Czym to było spowodowane?
Językiem dość starego polskiego tłumaczenia i prawdopodobnie tym, że Hitler był lepszym mówcą niż pisarzem. Może było to też z naszej strony jakieś wyparcie trudnego tematu…
Na plakacie do spektaklu wszyscy pracujący w nim twórcy są wymienieni w jednym ciągu, bez podziału na funkcje. To coraz częstsza praktyka, przynajmniej w Teatrze Powszechnym, w którym pracujesz…

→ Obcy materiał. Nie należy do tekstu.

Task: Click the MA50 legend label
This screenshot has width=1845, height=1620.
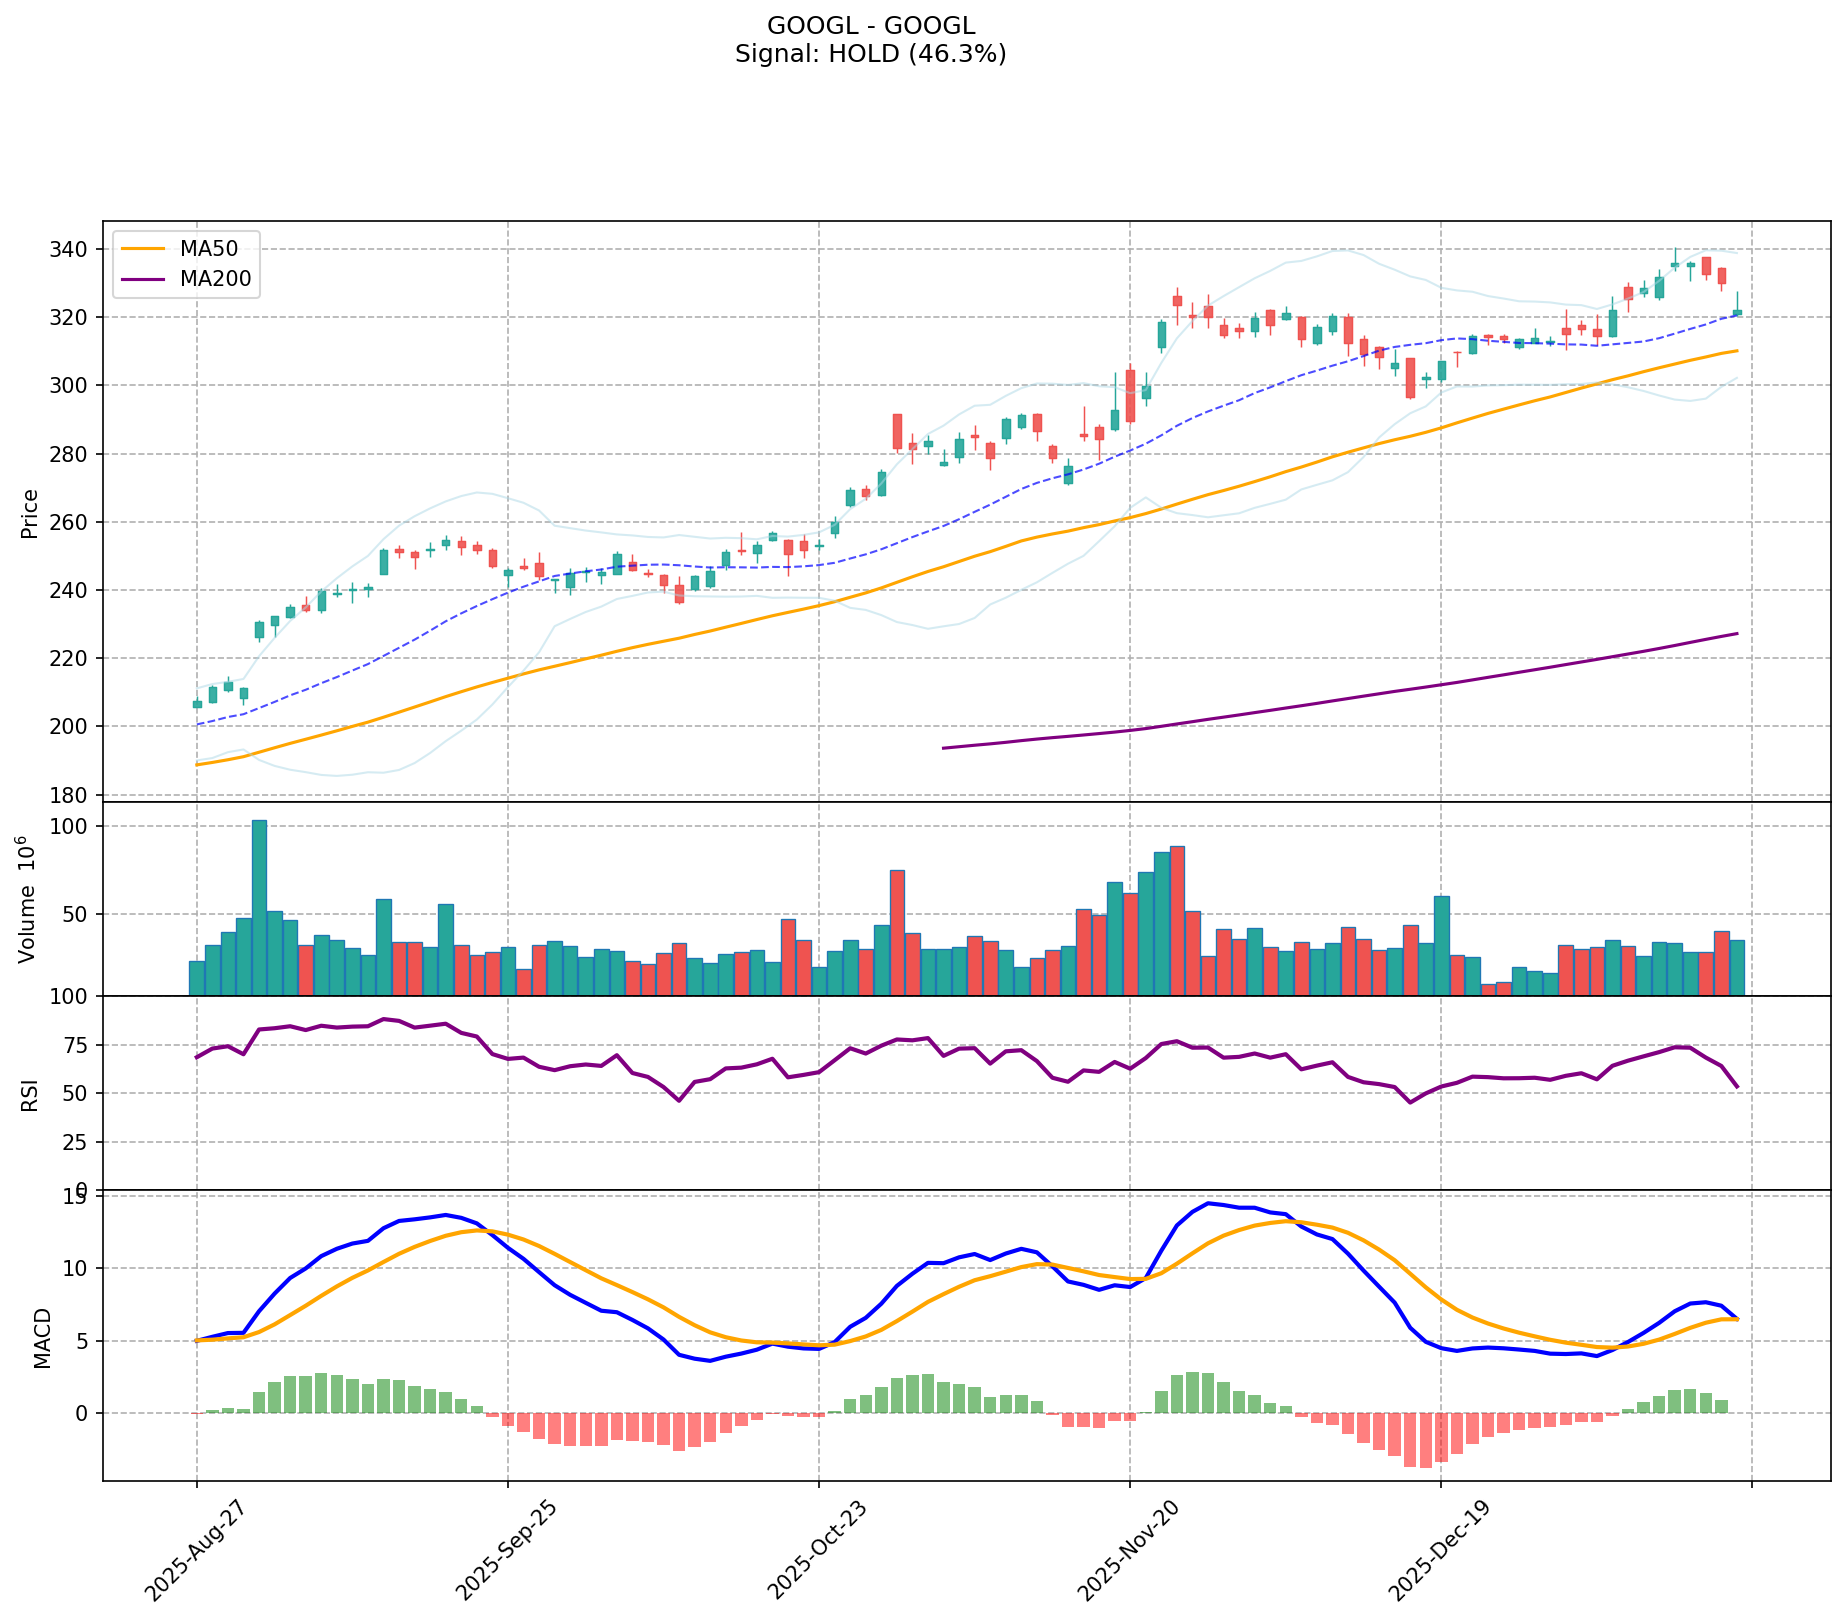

Pierwszym tak podpisanym spektaklem był u nas „Lawrence z Arabii” Weroniki Szczawińskiej, w którym poprosili o to twórcy, potem tak zostało. Jeśli chodzi o ten podpis na naszym plakacie, to wiąże się z tym kilka nieporozumień. Wyżej pojawia się napis „Słowa: Adolf Hitler”, niżej są nasze nazwiska. Wiele osób pytało mnie, czy to znaczy, że wszyscy pisaliśmy te teksty. W nowym teatrze, czyli takim, który działa u nas czy w Dramatycznym za Miśkiewicza, takie pytanie nie jest bezzasadne, ponieważ jest to teatr, w którym aktorzy, nawet jeśli jest tak z powodu sprytnej manipulacji reżysera, czują się współtwórcami spektaklu, często źródłem tekstu są improwizacje. Tu jednak tak nie było – autorem tekstu jest wyłącznie Adolf Hitler i myślę, że nasze nazwiska trzeba było zapisać inaczej.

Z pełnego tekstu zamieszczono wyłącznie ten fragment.